The main reason this model hasn't been used in the U.S. is simple. During the last 40 years, we haven't built any new airports. In Chicago, we are following the new international model of the public-private partnership. First, we formed the local airport commission to create and oversee the public-private partnership. That commission, formed in 2003, is comprised of 21 municipalities from three counties, Cook, Will and Kankakee, located near the airport site. These communities, who call themselves the Abraham Lincoln National Airport Commission, or ALNAC, work essentially as one city, and they make up the public side of the partnership.

These 21 communities, again, acting as one airport commission, then conducted a global competition to find private developers who had the expertise, the experience, the wherewithal and the willingness to design, finance, construct, and manage a new airport. Seventeen companies from around the world ultimately responded to the commission's requests for proposals. At the conclusion of that global search, ALNAC, the public commission, selected two companies with aviation expertise, SNC Lavalin and L-COR, as its private development partners. These two companies have built new airports or expanded existing airports in countries from Europe, Africa, North America and from Central America to South America. They've done so with great success, and, more importantly, they've done it with their own money at no cost to the taxpayers.

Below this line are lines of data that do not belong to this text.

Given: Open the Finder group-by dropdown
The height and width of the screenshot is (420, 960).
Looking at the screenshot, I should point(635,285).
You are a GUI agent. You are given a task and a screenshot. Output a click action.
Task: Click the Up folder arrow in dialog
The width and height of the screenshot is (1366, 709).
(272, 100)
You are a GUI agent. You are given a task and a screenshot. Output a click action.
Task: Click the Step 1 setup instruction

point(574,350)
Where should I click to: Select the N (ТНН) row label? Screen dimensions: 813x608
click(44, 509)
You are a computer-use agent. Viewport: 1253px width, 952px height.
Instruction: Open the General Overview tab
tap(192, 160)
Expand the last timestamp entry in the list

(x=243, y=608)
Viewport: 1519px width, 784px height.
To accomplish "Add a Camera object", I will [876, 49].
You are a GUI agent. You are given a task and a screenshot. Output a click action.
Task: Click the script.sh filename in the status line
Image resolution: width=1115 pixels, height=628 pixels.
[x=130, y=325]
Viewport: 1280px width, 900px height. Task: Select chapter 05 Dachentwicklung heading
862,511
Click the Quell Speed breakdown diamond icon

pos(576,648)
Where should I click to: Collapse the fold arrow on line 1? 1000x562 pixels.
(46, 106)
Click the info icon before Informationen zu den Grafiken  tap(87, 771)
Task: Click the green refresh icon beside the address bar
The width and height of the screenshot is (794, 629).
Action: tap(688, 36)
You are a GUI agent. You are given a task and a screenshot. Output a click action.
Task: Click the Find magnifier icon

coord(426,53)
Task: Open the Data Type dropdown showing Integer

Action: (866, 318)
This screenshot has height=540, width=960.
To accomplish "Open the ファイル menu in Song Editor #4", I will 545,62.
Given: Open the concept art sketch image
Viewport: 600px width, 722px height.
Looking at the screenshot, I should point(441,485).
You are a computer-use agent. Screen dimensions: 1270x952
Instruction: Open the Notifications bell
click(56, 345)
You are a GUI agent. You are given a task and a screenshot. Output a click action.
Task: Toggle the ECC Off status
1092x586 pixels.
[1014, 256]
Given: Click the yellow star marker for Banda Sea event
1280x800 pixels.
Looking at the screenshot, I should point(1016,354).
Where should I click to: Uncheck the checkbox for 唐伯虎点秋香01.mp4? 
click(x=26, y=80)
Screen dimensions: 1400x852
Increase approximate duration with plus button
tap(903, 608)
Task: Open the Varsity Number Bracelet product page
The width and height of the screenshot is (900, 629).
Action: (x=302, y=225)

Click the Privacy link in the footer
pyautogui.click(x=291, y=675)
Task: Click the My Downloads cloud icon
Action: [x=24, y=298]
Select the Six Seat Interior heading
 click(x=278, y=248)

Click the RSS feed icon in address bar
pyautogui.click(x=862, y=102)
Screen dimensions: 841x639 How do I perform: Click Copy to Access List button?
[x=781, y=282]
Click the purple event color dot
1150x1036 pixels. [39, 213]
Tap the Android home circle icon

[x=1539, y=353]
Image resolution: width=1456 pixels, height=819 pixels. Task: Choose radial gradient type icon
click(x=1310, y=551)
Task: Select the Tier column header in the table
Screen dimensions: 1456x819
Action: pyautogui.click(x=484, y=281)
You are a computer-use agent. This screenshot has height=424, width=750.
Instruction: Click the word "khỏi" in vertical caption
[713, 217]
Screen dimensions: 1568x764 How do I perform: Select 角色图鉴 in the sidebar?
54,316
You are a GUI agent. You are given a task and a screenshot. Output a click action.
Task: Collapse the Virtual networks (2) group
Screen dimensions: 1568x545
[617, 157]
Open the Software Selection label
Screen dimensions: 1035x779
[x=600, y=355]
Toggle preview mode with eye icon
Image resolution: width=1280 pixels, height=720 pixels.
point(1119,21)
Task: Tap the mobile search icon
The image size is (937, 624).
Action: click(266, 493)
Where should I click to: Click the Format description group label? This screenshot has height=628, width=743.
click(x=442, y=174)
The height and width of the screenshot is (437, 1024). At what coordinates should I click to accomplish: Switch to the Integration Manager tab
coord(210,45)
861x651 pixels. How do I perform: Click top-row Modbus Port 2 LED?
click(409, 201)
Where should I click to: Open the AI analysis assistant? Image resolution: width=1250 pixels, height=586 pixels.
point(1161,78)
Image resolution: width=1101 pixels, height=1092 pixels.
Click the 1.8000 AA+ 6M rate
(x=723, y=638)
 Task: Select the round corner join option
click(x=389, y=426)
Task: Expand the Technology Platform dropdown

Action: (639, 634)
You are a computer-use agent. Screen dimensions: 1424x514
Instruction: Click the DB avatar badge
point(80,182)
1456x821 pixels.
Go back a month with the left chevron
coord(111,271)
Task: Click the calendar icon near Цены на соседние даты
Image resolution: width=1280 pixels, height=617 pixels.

Now, for anyone who is thinking this is just a pie-in-the-sky concept or some airport fantasy, I must say that the Governor of Illinois has carefully vetted the ALNAC proposal. Governor Quinn, his lawyers, outside counsel, and the Illinois Department of Transportation spent close to a year vetting all of ALNAC's work. In the end, the Governor's office found that ALNAC's public-private partnership is legal, is viable and capable.

And I'm proud of what this local commission has done. I'm proud of our private partners who want to invest $700 million in Chicago's new airport. And I'm proud and happy that President Obama and Illinois Governor Quinn have a clear understanding that public-private partnerships are capable, indeed, perhaps necessary in building, financing and operating world-class airports that will expand the Nation's aviation capacity and create jobs without using taxpayer dollars faster than any single thing that this Congress can do.

All of us in public life, as well as many leaders in the private sector, are feeling the pressure to create jobs and to rebuild America, or as the President said, it's time for us to take off our slippers, put on our marching shoes, stop complaining, stop whining; we've got work to do.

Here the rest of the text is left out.